__How to complete this task__
From the line that contains "Viewport: 1178px width, 625px height." down to the final line below, please repeat each line exactly and nothing more, with no pictures.

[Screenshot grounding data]
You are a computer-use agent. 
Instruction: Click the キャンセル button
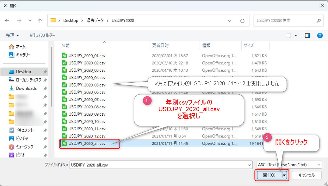coord(306,175)
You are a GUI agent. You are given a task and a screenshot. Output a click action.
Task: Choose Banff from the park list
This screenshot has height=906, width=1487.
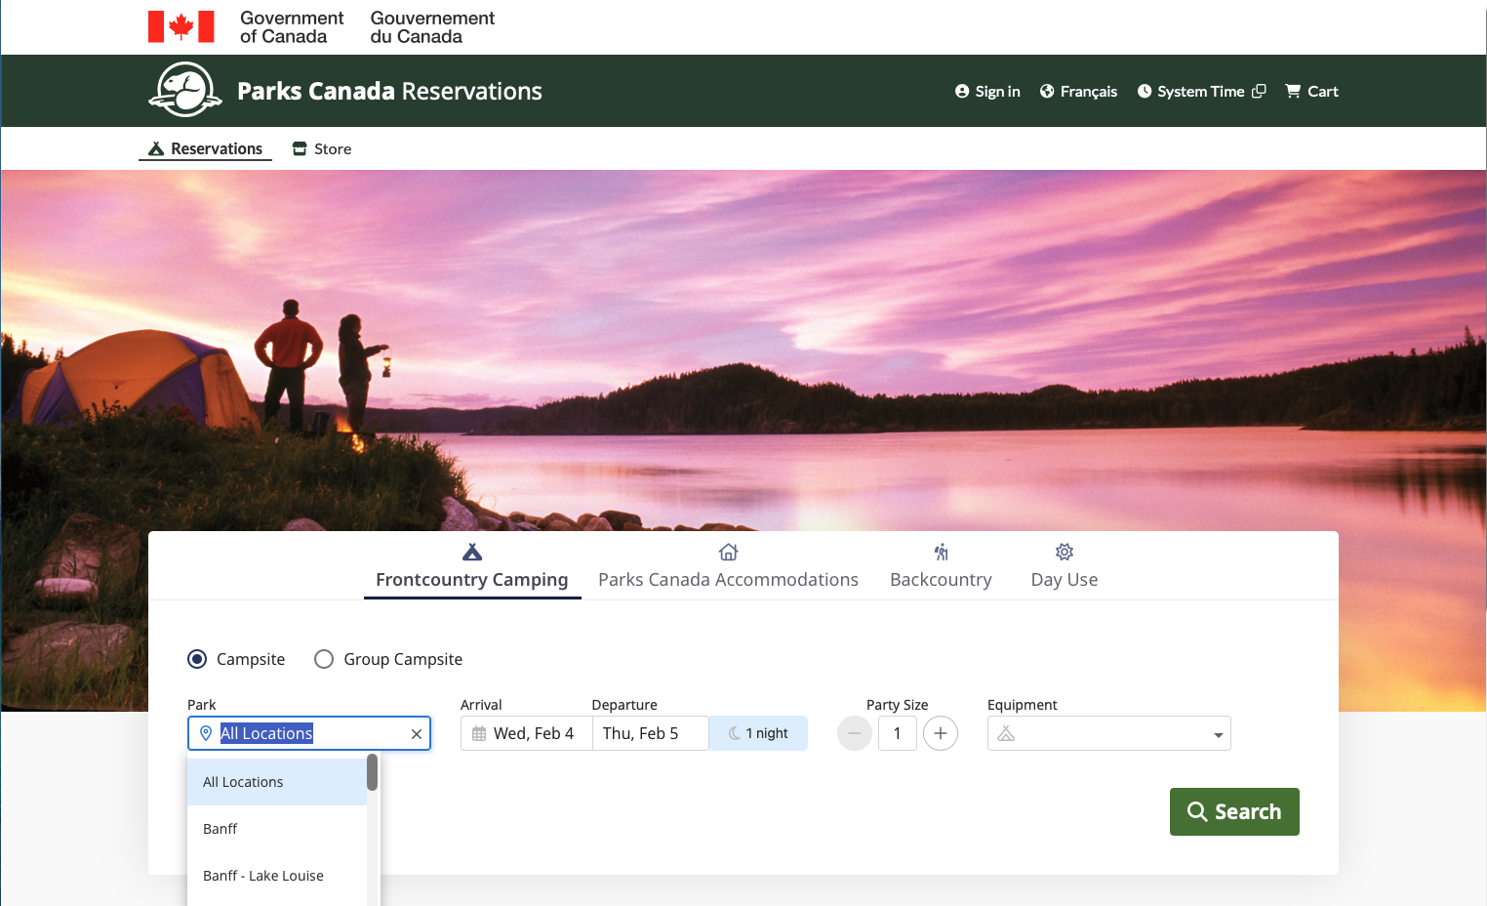[221, 829]
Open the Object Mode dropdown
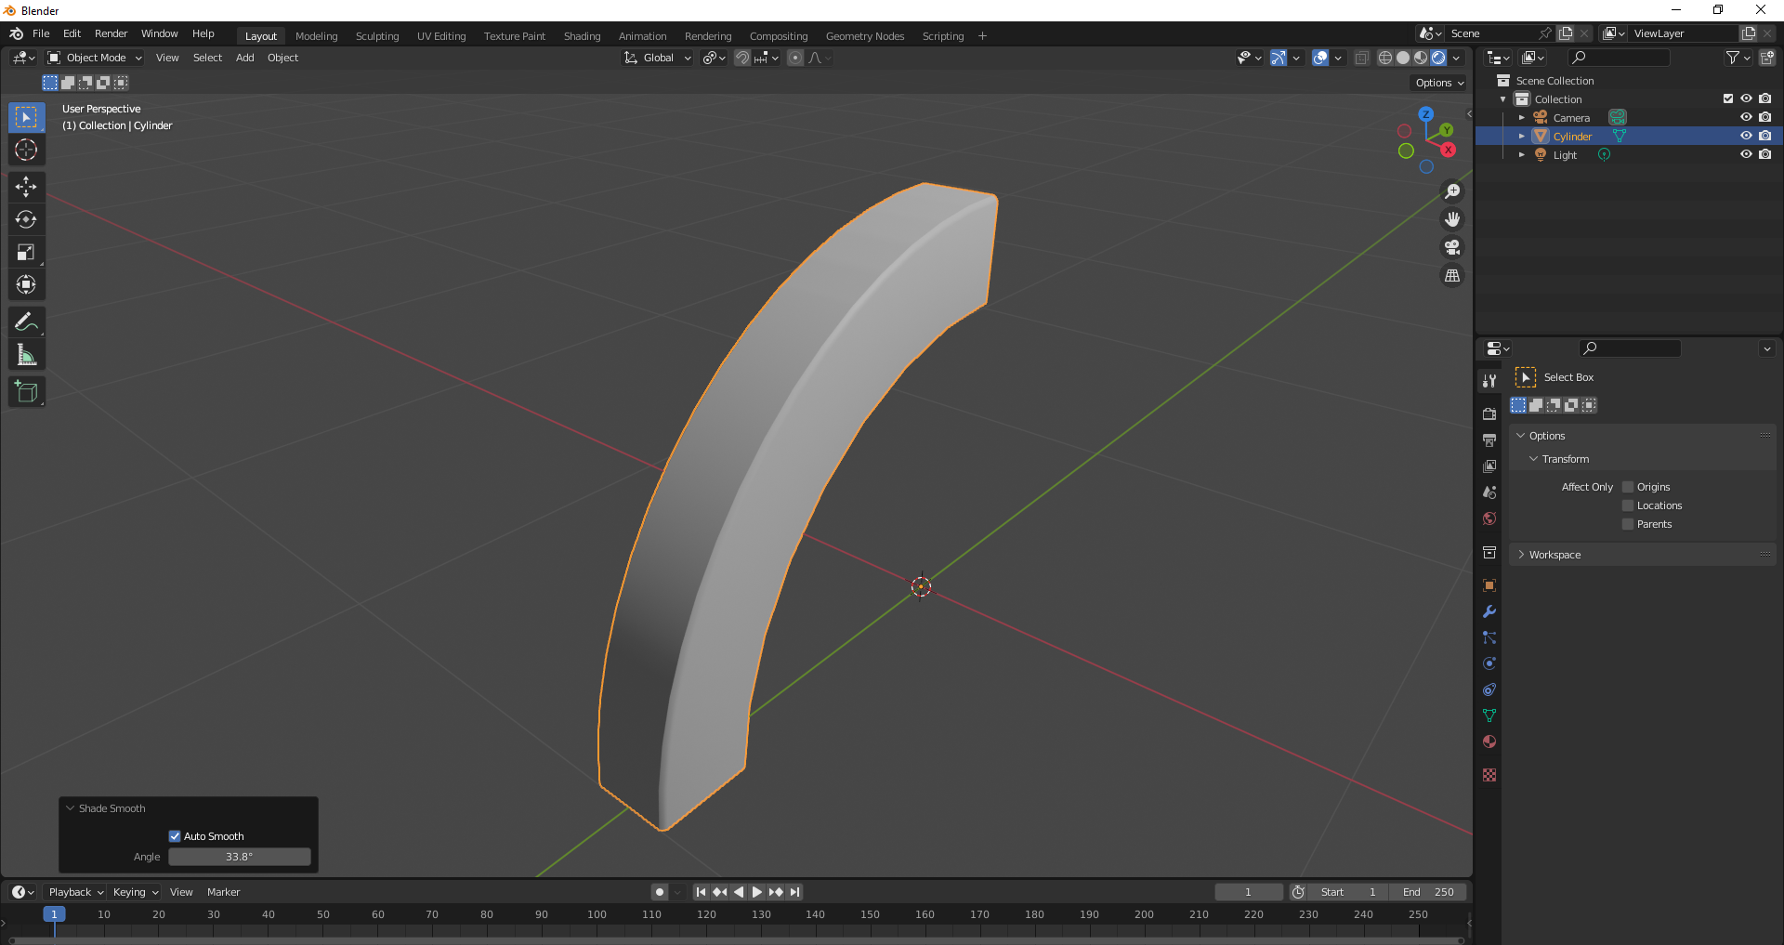Image resolution: width=1784 pixels, height=945 pixels. pos(95,58)
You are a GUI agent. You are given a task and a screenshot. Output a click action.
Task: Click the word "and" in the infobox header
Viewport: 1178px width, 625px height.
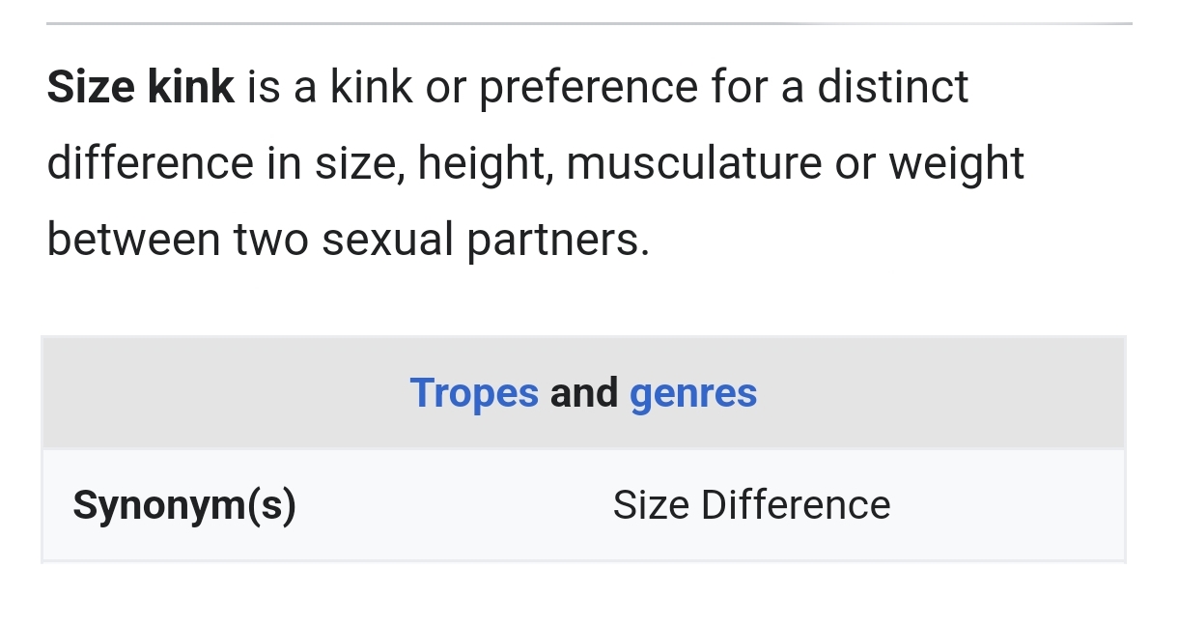click(584, 393)
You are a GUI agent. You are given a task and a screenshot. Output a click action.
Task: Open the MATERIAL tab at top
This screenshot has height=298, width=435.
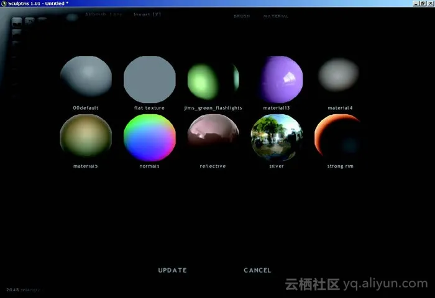point(276,16)
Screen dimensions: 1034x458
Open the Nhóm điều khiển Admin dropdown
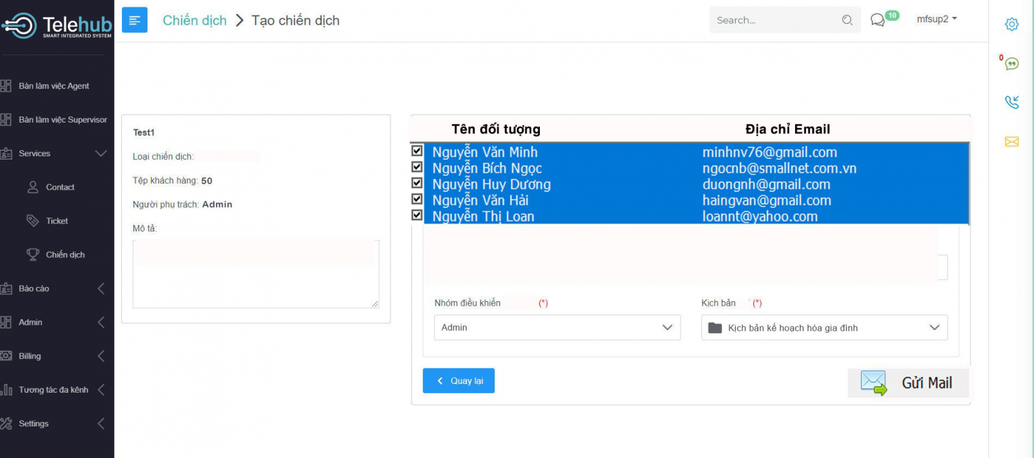557,327
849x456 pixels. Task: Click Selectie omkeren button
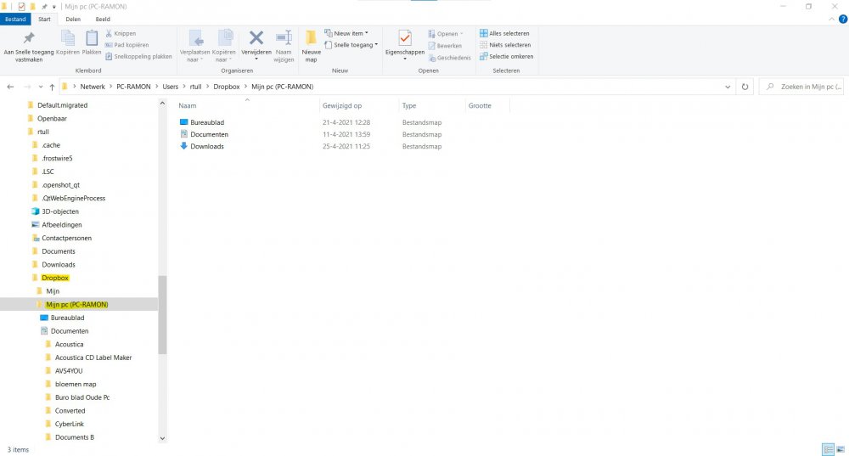click(x=506, y=57)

__Exercise answer__
Viewport: 1178px width, 625px height.
click(584, 393)
You are a GUI agent. You are given a task and a screenshot. Output a click action.
Task: Open the MATERIAL tab at top
This screenshot has height=298, width=435.
point(276,16)
Screen dimensions: 1034x458
Open the Nhóm điều khiển Admin dropdown
557,327
849x456 pixels. Task: Click Selectie omkeren button
click(x=506, y=57)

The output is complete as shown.